Odgrzewane szpiegowanie
Czy mieliście kiedykolwiek wrażenie, że serial, który oglądacie nie rozwija się? I, że jedyne, czego mu tak naprawdę trzeba to film kinowy?
Cóż, osobiście nigdy nie miałem takich myśli. Choć, przyznaję, filmy DB są całkiem niezłe i stanowią interesujące rozwinięcie tego samego, co w anime. Niestety, w przypadku Spy x Family: Code White nie mogę napisać tego samego.
Znowu z tym szpiegiem?
Nie widzę sensu w przedstawianiu protagonistów, bo robiłem to już poprzednio. I tak jak pisałem wtedy, te postacie nie przechodzą praktycznie żadnych zmian w omawianym filmie. Mam wręcz wrażenie, że lekko cofnęli się w rozwoju.
Skoro o bohaterach nie mam co napisać to może chociaż o antagoniście? Cóż, zgadujcie dalej.... Antagonista Forgerów jest tak sztampowy, że aż zęby bolą. Mam wrażenie, że twórcy nie mieli pomysłu na "wroga", więc stworzyli jego karykaturę. Choć, muszę przyznać, na początku wydaje się całkiem ciekawy - jednak jest to tylko wrażenie.
To może fabuła?
Skoro postacie zawodzą to zawsze można mieć nadzieję na interesującą historię. Ta zaczyna się typowo dla tego serialu- Anya potrzebuje czegoś do szkoły, więc Twilight wpada na pomysł jak to zdobyć. Wspierani przez Yor, ruszają do krainy skutej lodem, przypominającej Szwajcarię. Generalnie, podobał mi się klimat tego kraju: przywodził na myśl sceny z For Your Eyes Only. I wszystko byłoby w porządku, gdyby nie...
...gdyby nie fakt, że twórcy zaserwowali kolejny raz to samo. Ba, miejscami miałem wrażenie, że autorzy po prostu wzięli fragmenty serialu i wrzucili do filmu z drobnymi zmianami. I to czasem w wyjątkowo prostacki sposób.
Ot, na przykład w filmie pojawia się wątek rozmowy koleżanek z pracy Yor o oznakach zdrady ze strony mężczyzny.
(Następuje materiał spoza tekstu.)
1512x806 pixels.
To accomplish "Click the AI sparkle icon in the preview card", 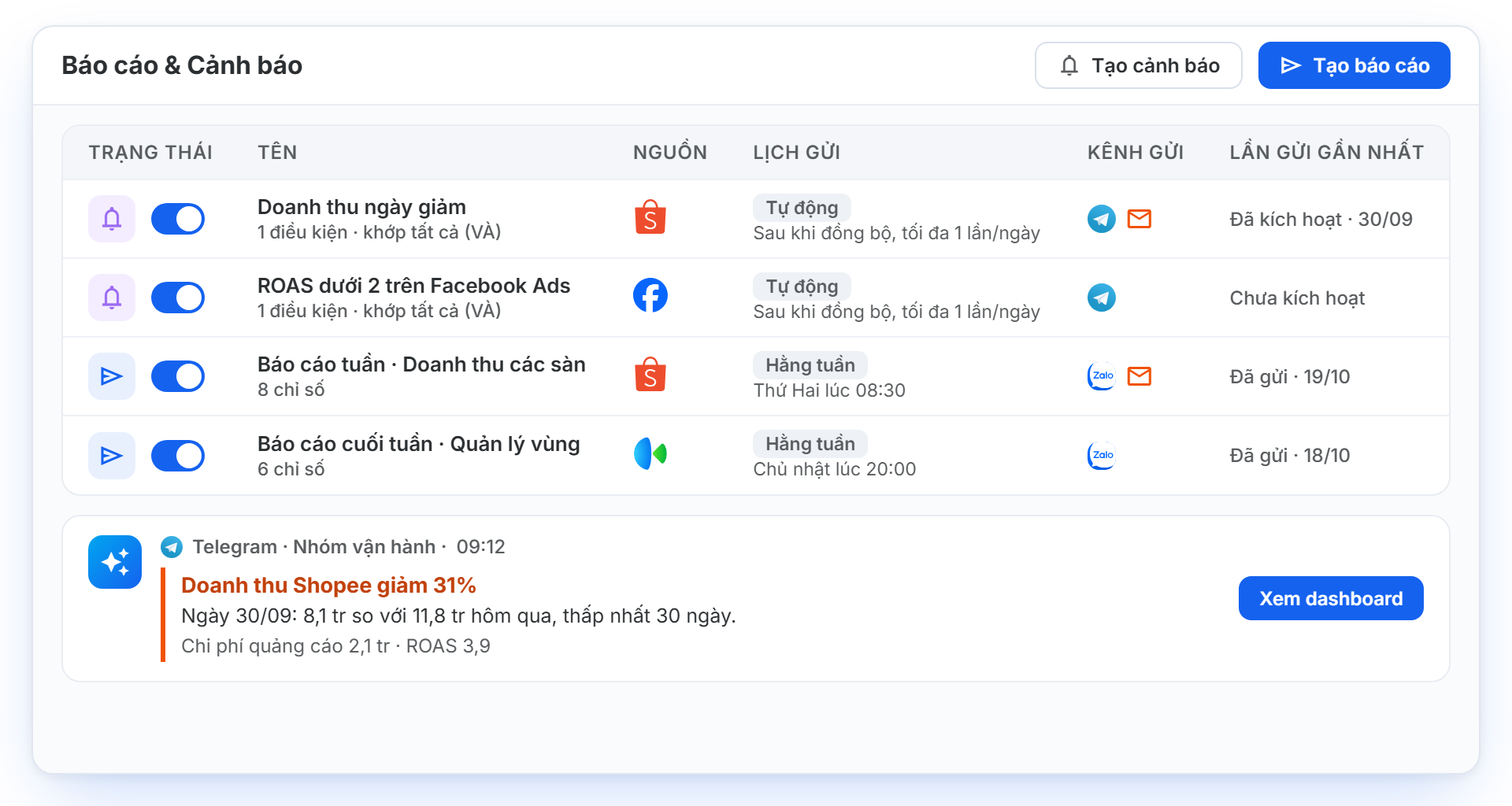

Dziwnym trafem Yor zauważa wszystkie te oznaki u Twilighta (czasem w absurdalny sposób, który nie przyszedłby do głowy nikomu zdrowych zmysłach - a już na pewno nikomu, kto tylko udaje związek z drugą osobą). Całość kończy się na uderzeniu Twilighta przez Yor, gdy ten próbuje ją przekonać, że chce, by to udawane małżeństwo trwało... Brzmi znajomo? Oczywiście, bo jest to wątek żywcem wyciągnięty z sezonu 1, odcinków 21 i 24! Różni się drobnymi szczegółami, ale niczym więcej.
Jakieś pozytywy?
Narzekam i narzekam, ale film miał kilka zalet. Przede wszystkim, oglądało mi się go dobrze - nie wiem jak bawiłbym się w kinie, ale w domowym zaciszu było całkiem okej. Fakt, cały czas miałem w głowie opisane wyżej zarzuty, ale podczas seansu nie przeszkadzały mi zbytnio.. No, może poza wspomnianymi powtórzonymi motywami...
Na plus muszę zaliczyć oprawę graficzną - fakt, jest ciągle taka sama, ale miałem miejscami wrażenie, że twórcy nieco bardziej się przyłożyli. Sama fabuła - gdyby odrzeć ją z tych wszystkich wad, które wymieniłem wcześniej - też nie jest jakaś super zła. Może nie jest wybitna, ale wpisuje się w to, co do tej pory było w SxF.